*Records from a data source*.
-.-.-
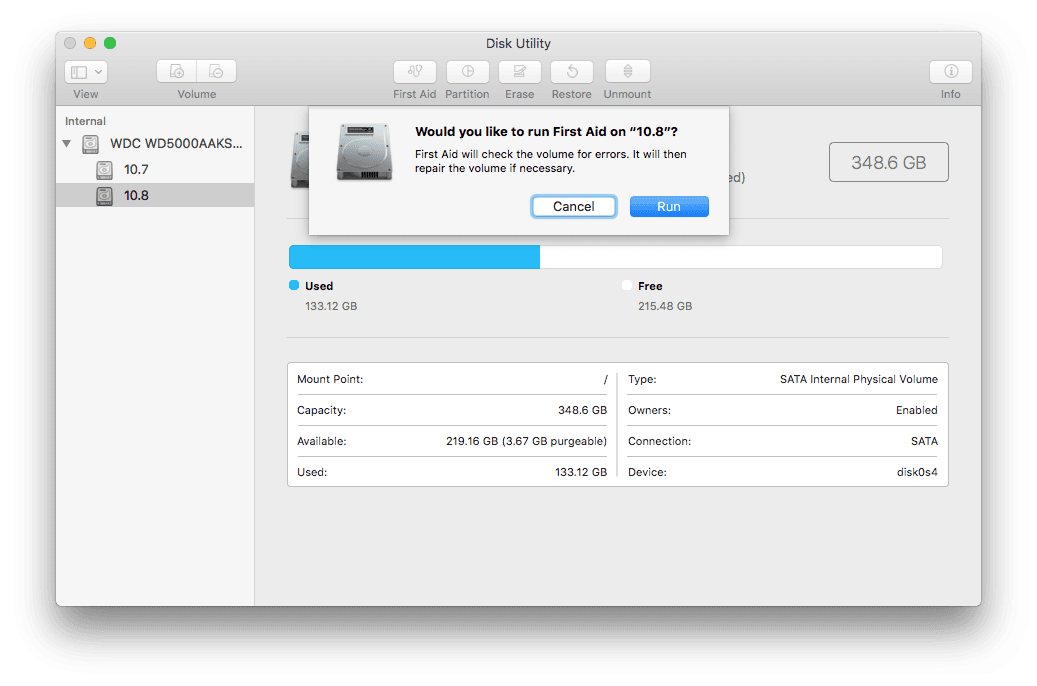Image resolution: width=1037 pixels, height=686 pixels.
Task: Click the Restore toolbar icon
Action: 571,72
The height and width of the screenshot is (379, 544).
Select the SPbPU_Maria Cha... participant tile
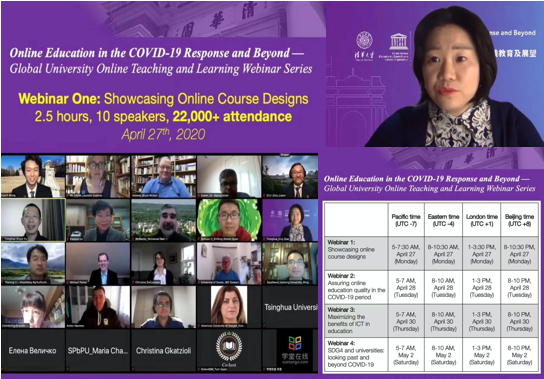point(98,351)
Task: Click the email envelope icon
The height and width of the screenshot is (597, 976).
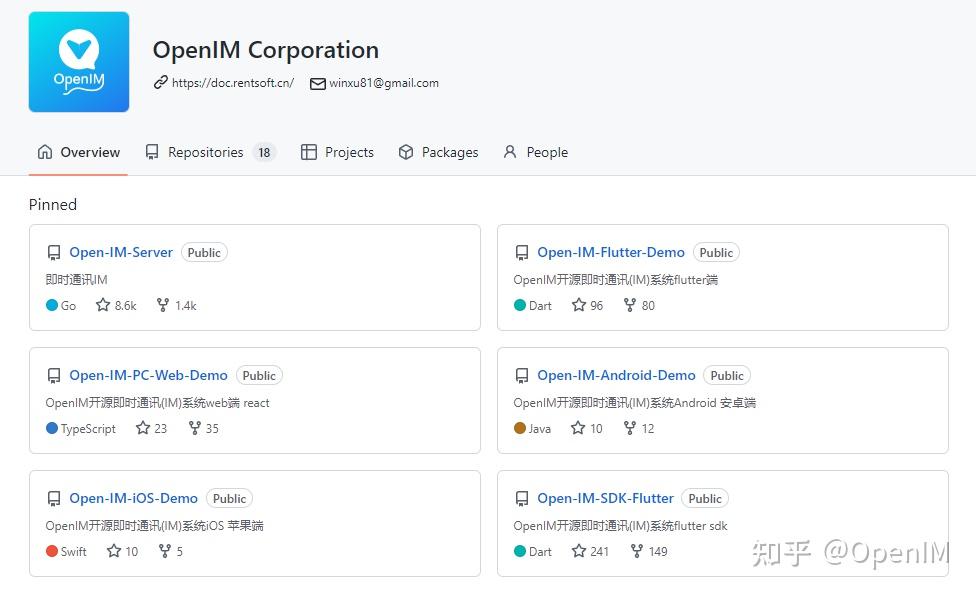Action: (318, 83)
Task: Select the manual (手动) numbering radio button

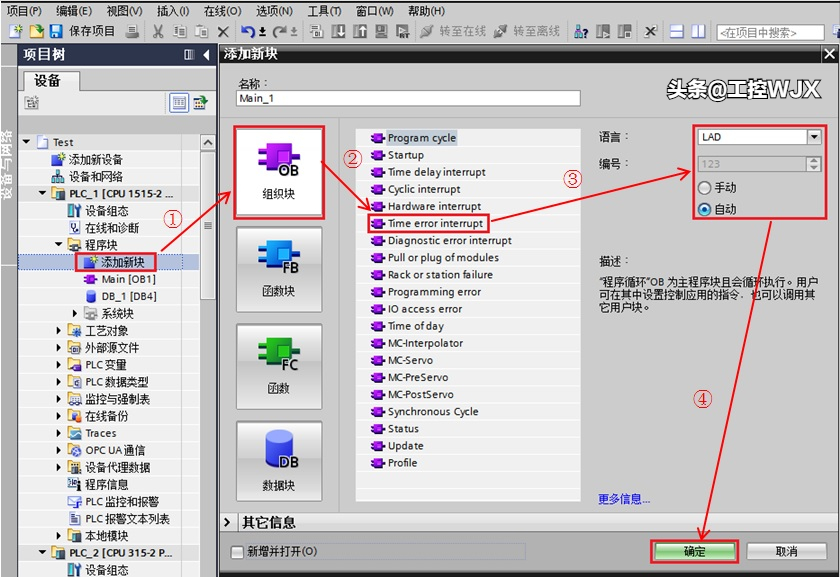Action: pos(706,188)
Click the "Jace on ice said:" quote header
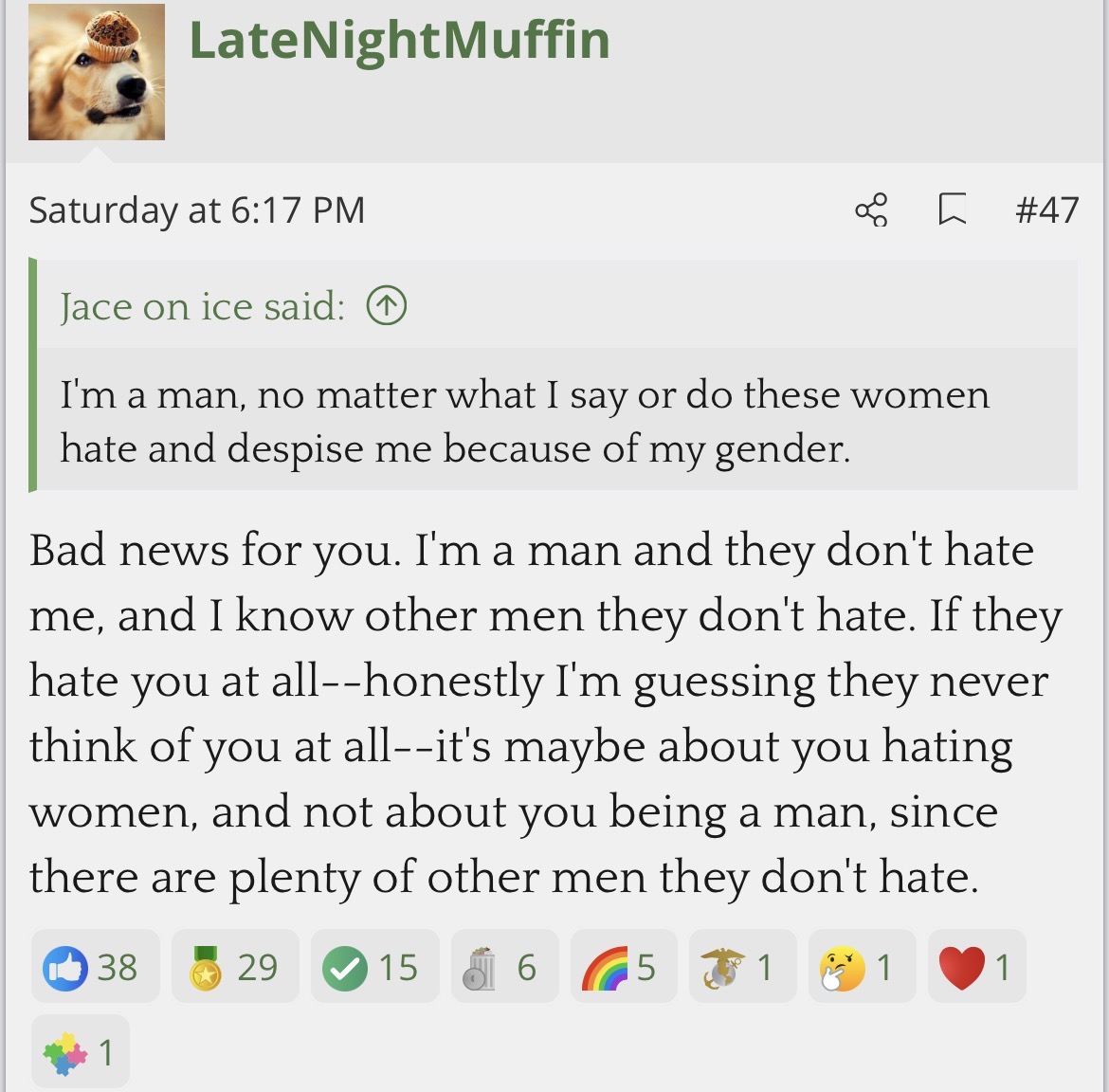The width and height of the screenshot is (1109, 1092). [x=202, y=306]
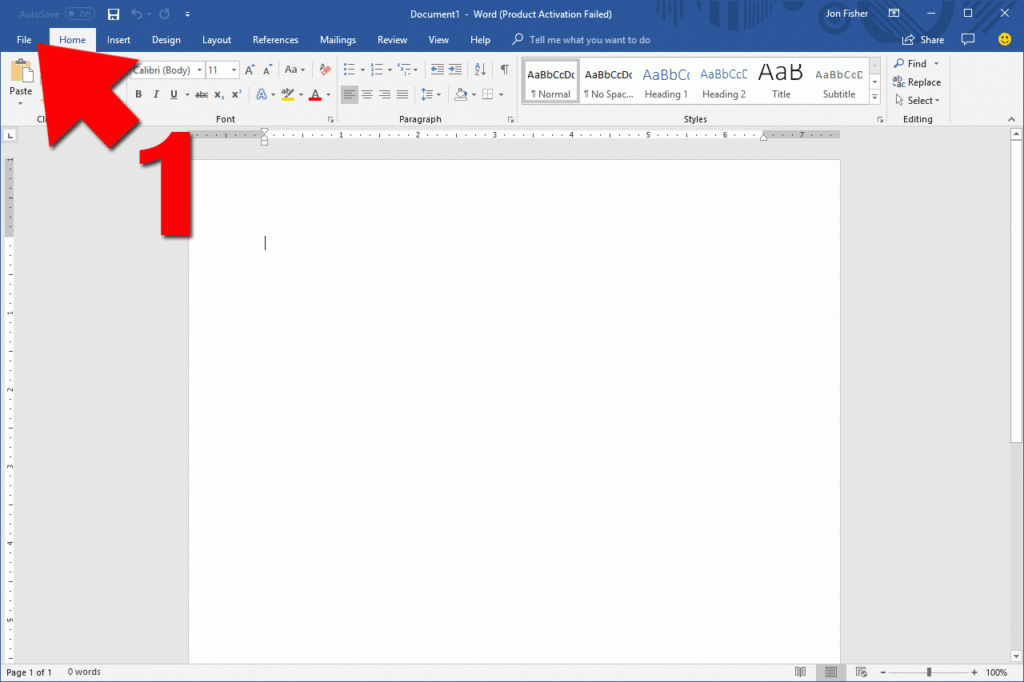Image resolution: width=1024 pixels, height=682 pixels.
Task: Save the document from Quick Access toolbar
Action: [x=113, y=14]
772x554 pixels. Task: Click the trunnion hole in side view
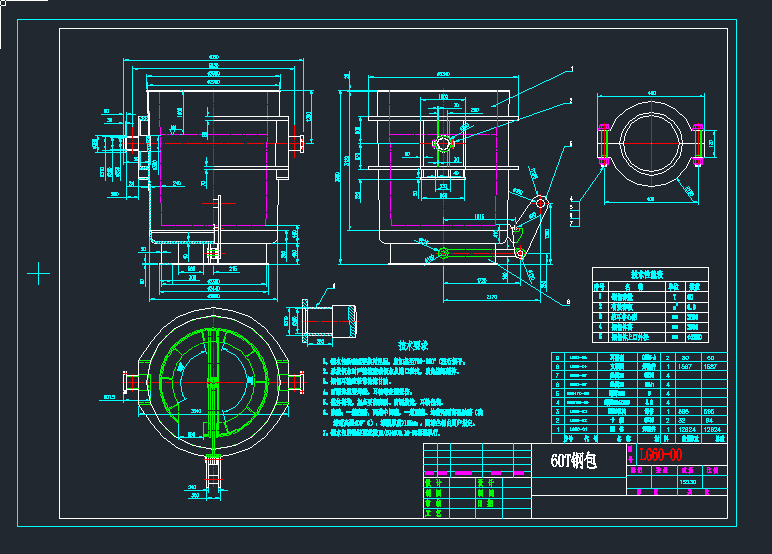tap(443, 144)
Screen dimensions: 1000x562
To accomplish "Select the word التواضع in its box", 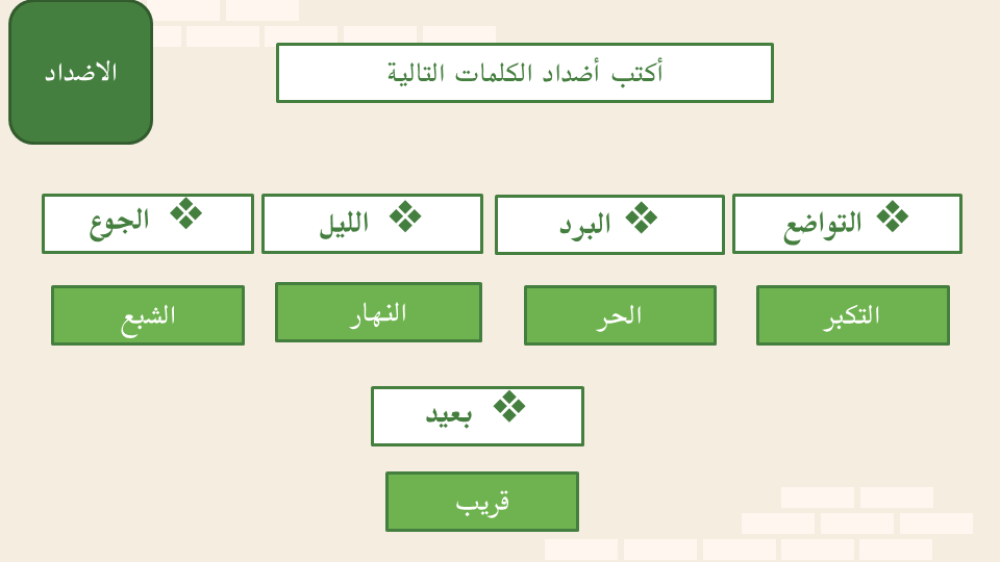I will pos(822,223).
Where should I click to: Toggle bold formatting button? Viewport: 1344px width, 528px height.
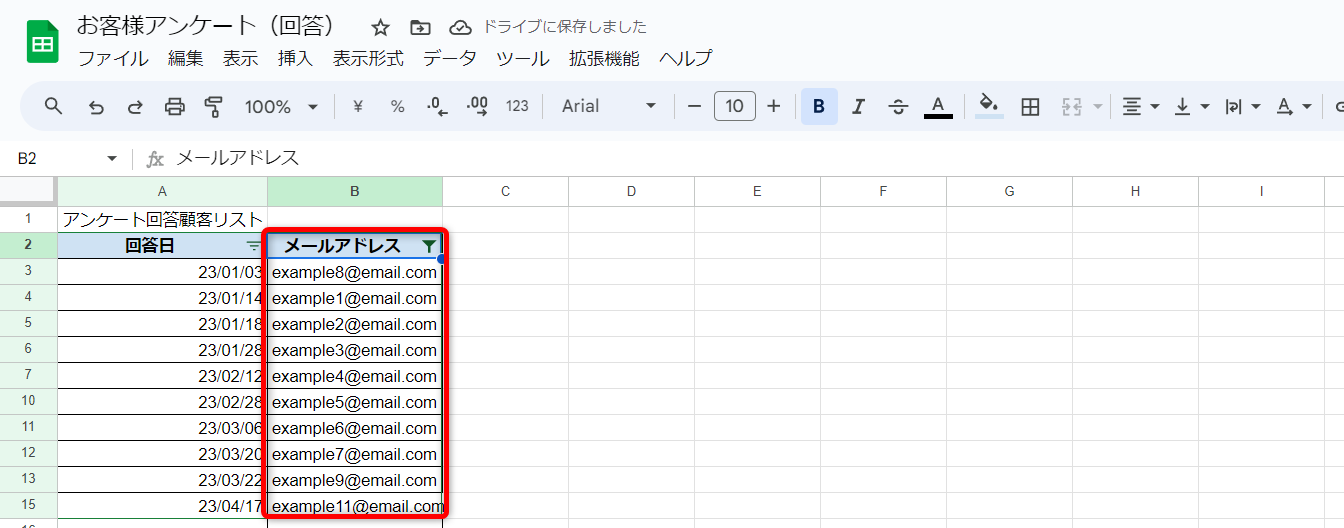[x=819, y=106]
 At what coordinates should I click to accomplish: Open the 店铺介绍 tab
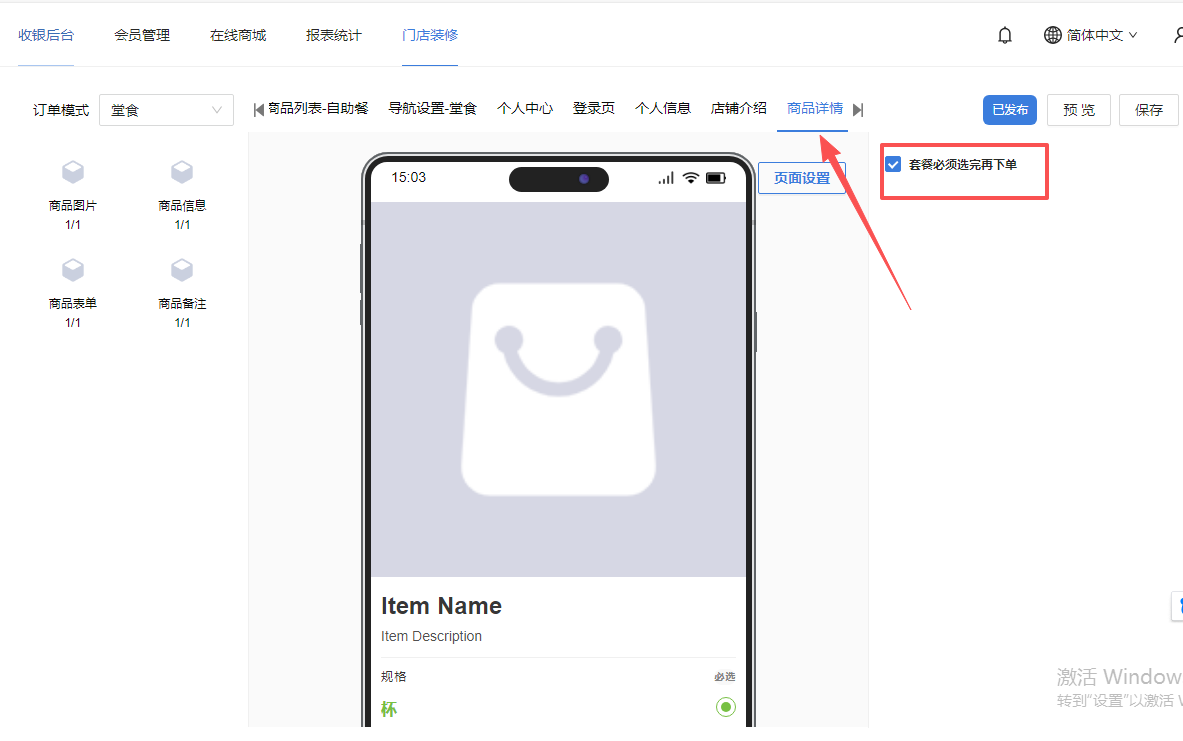tap(738, 108)
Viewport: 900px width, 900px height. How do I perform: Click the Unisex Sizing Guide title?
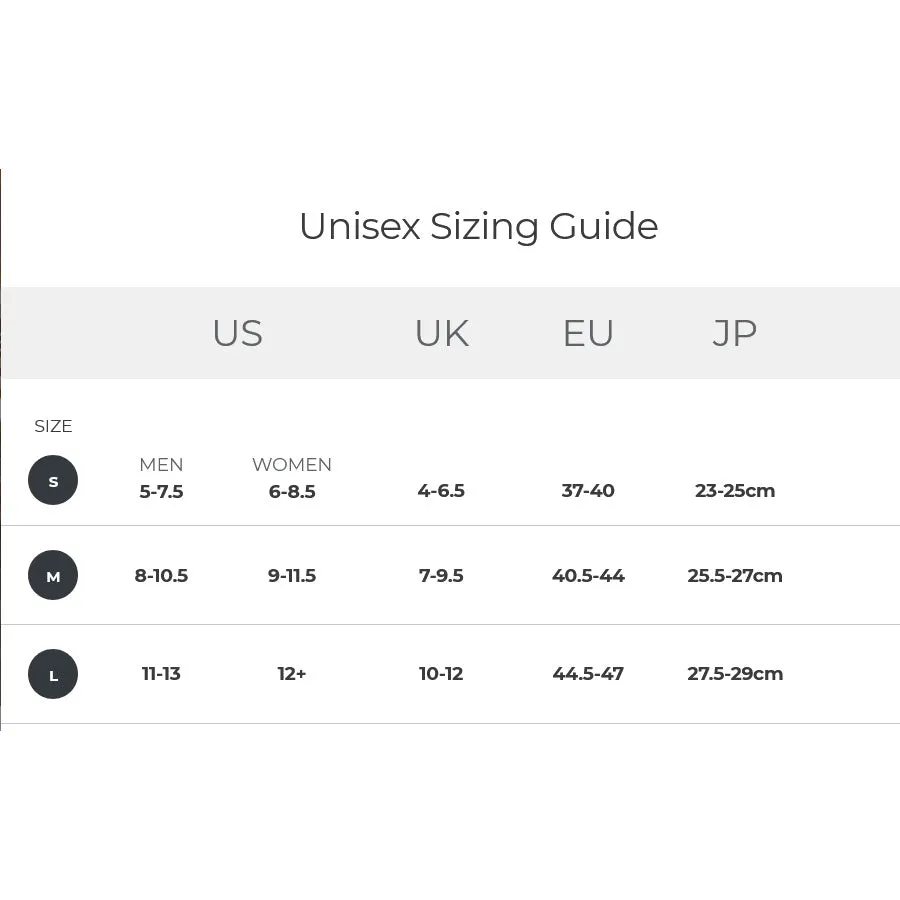pos(479,226)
-.-.-
*THE PROBLEM*.
Return, exactly as they appear, the lines from the line containing "Viewport: 900px width, 900px" through the end of the records above, both ends included, without pictures.

*RESPONSE TO THIS TASK*.
Viewport: 900px width, 900px height. How do I perform: Click the Unisex Sizing Guide title?
pos(479,226)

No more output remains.